2022 Fiscal Year Final Research Report

• Project/Area Number: 20H03044
• Research Category: Grant-in-Aid for Scientific Research (B)
• Allocation Type: Single-year Grants
• Section: 一般
• Review Section: Basic Section 40020:Wood science-related
• Research Institution: Kyoto University
• Principal Investigator: Tobimatsu Yuki 京都大学, 生存圏研究所, 教授 (20734221)
• Co-Investigator(Kenkyū-buntansha): 堀 千明 北海道大学, 工学研究院, 助教 (50722948) ; 久住 亮介 京都大学, 農学研究科, 助教 (70546530) ; 梅澤 俊明 京都大学, 生存圏研究所, 教授 (80151926) ; 今井 友也 京都大学, 生存圏研究所, 教授 (90509142)
• Project Period (FY): 2020-04-01 – 2023-03-31
• Keywords: Lignin / lignocellulose / cell wall / bioengineering / supramolecular structure / NMR / X-ray / genome editting

Outline of Final Research Achievements

The structural diversity of lignin in secondary cell walls is closely related to the evolution and environmental adaptation of vascular plants, whereas it also acts as a key inhibitory factor for the utilization of lignocellulosic biomass.

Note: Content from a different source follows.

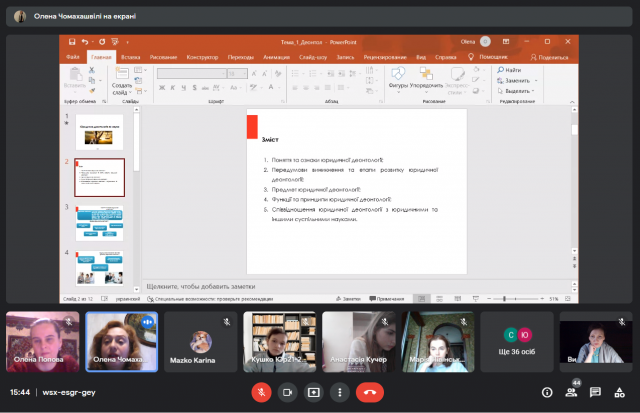Toggle the camera on or off
The image size is (640, 413).
(x=288, y=392)
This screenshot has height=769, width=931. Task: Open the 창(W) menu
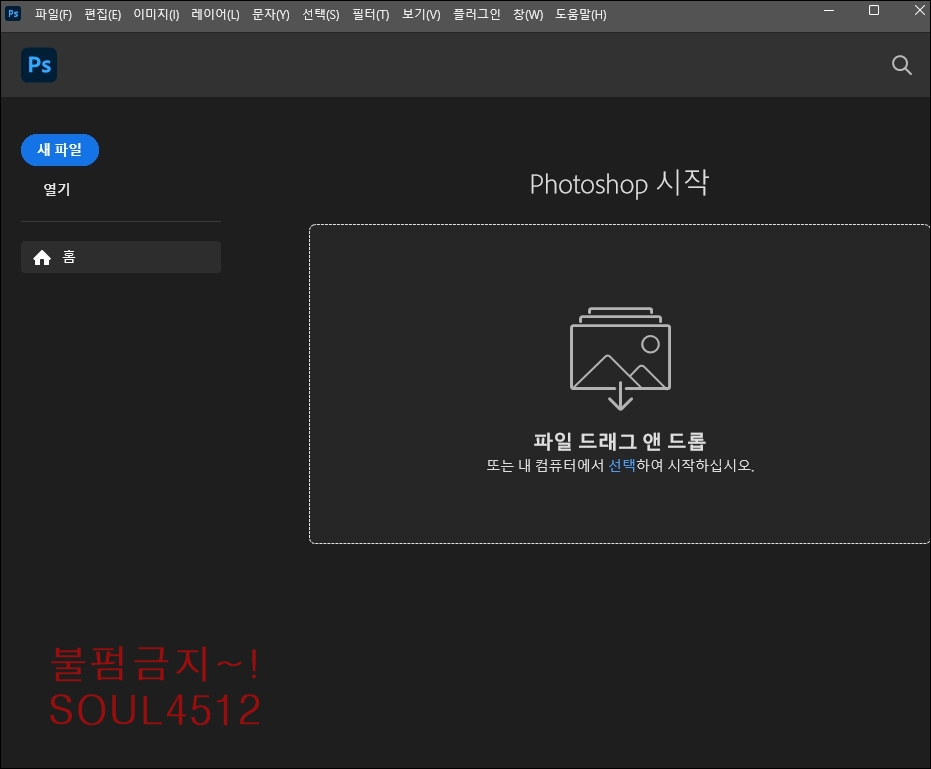pos(528,15)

The objective of this study was to elucidate the biosynthetic mechanism of lignin monomers that contribute to the formation of diverse lignin substructures. Additionally, we aimed to establish the relationship between the molecular structure of lignin and the functions and properties of lignocellulose. To achieve these goals, we identified several enzyme genes involved in the biosynthesis of the diverse lignin monomers in rice and engineered the identified genes to generate new lignin-modified rice mutant and transgenic lines. Subsequently, we examined the supramolecular structure and biomass properties of lignocellulose from the developed rice mutants and transgenic lines to investigate the impacts of the altered amount and structure of lignin.

Free Research Field

木質科学

Academic Significance and Societal Importance of the Research Achievements

本研究成果は、維管束植物の進化や環境適応の仕組みの理解に繋がる細胞壁の機能発現におけるリグニンの役割の理解に重要な基盤を与えるものである。同時に、循環型社会構築に向けた木質バイオマス利用におけるリグニンによる阻害機構の理解や代謝工学や分子育種を通じた利用性を向上させたバイオマス生産植物の開発に寄与する知見が得られた。